Coffee and walnut cake with dalgona frosting

The title speaks for itself! How can one say no to such magnificence? Coffe and walnuts are a great combination, and with dalgona frosting – that flooded the internet at the beginning of the lockdown phase globally – this cake is one of a kind.

Rich with the bitter-sweet taste of coffee and walnuts, this is my new favourite cake. It is neither too heavy nor too light – just the perfect texture for coffee lovers to nibble on in the evening.

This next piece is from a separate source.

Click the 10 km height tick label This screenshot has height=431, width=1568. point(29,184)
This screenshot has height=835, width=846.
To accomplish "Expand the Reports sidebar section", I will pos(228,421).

All-purpose flour: 100 gm (1 cup)
Sugar: 100 gm
Butter (room temperature): 100 gm
Eggs: 3
Baking powder: 1/2 tsp
Instant coffee powder: 1-2 tbsp (depending on the strength of flavour you want)
Milk/water: 1 tbsp
Walnuts (roasted and chopped): 2 tbsp
Chocolate: 50-75 gm


  1. Take a handful of walnuts, roast them in a pan or microwave grill, then chop them. Make sure not to make a powder, but only break them into smaller bits
  2. First beat the butter and sugar till light and frothy, in a large bowl
  3. Add the eggs one by one and keep beating and mixing them with the butter
  4. Mix the instant coffee powder in milk/water, and add it to the bowl
  5. Sift the flour gradually in the bowl and mix well, make sure there are no lumps. Add the crushed peanuts/walnuts in the batter.
  6. Transfer the batter into a greased cake mould, and toss it in a pre-heated oven and bake for 20 minutes.

For dalgona frosting:

  • Wisk 4 tbsp instant coffee and 5 tbsp sugar, with 1 tsp warm water.
  • Use a hand grinder or electric mixer to make the process faster and easier for your hands.
  • If you do choose to whisk by hand then let me assure you that it is a good workout to develop biceps, as it will take nothing less than 20 minutes of continuous whisking.
  • Whisk till the colour changes to very light walnut colour, and soft peaks appear when you scoop up a spoonful from the bowl.

Things to note

  • It’s good to add a pinch of salt to the batter, but if you’re using salted butter refrain from doing so or your cake will end up tasting strangely salty.
  • To grease and dust the mould, rub a little butter lightly in the sides and the bottom of the inside of the pan. Then sprinkle some flour all over the mould and tap around to spread it evenly. Do not use a spoon/hand to spread the dry flour.
  • Walnuts are rich in oil and may release natural oil during the baking process. So, you may choose to use a little less butter in the batter to keep the cake from becoming oily.
  • Remember to preheat your oven at 180 degrees Celsius, for about 10 minutes while you prepare the batter. DO NOT start pre-heating the oven after making the batter. Keeping the batter lying around after adding baking powder will not be helpful, as the cake won’t rise.
  • Take a wooden toothpick and stir around the batter lightly in the mould to release any extra air bubble. Be careful not to scrape the sides or bottom of the mould.
  • To know if the cake is well baked, insert a wooden toothpick in the centre of the cake. If it comes out clean, your cake’s perfectly baked, take it out of the oven and let it cool. If the toothpick comes out sticky with the batter, let it bake for some more time, and repeat the process to verify if it has baked all the way through.